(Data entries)
·····
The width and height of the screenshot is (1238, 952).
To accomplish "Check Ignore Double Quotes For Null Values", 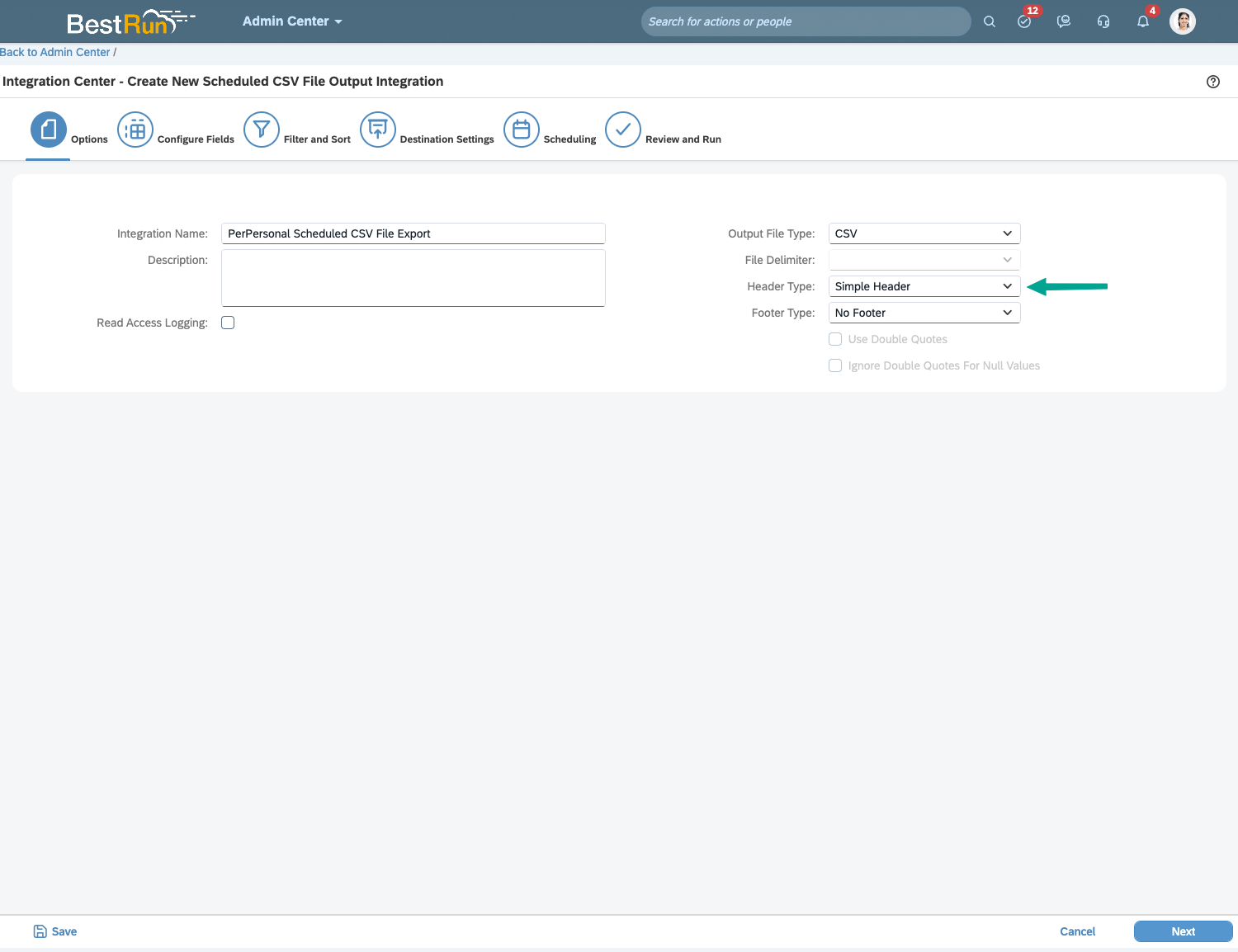I will 835,365.
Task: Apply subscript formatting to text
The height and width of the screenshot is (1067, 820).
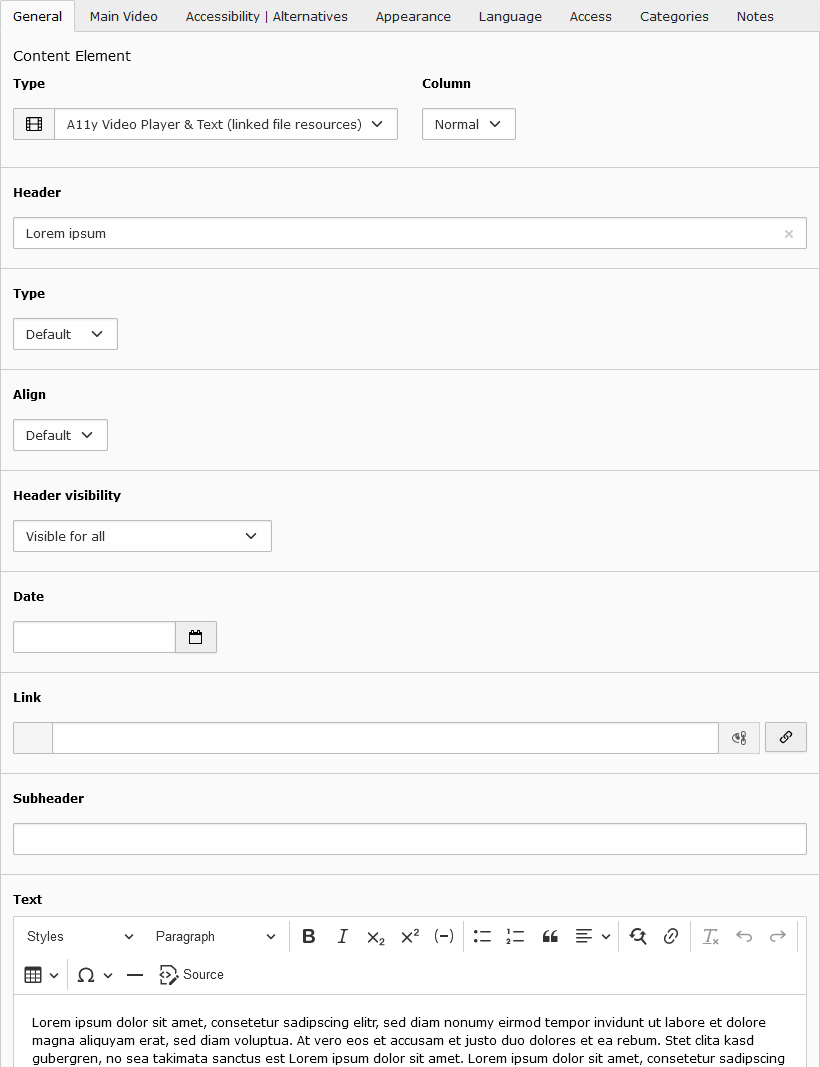Action: [376, 936]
·····
• Problem description: An exact copy of the lines from the one with "Task: Apply subscript formatting to text" through the last line of the records, inclusive, is required, with all pictures left out.

• Solution to the exercise:
Task: Apply subscript formatting to text
The height and width of the screenshot is (1067, 820).
Action: [376, 936]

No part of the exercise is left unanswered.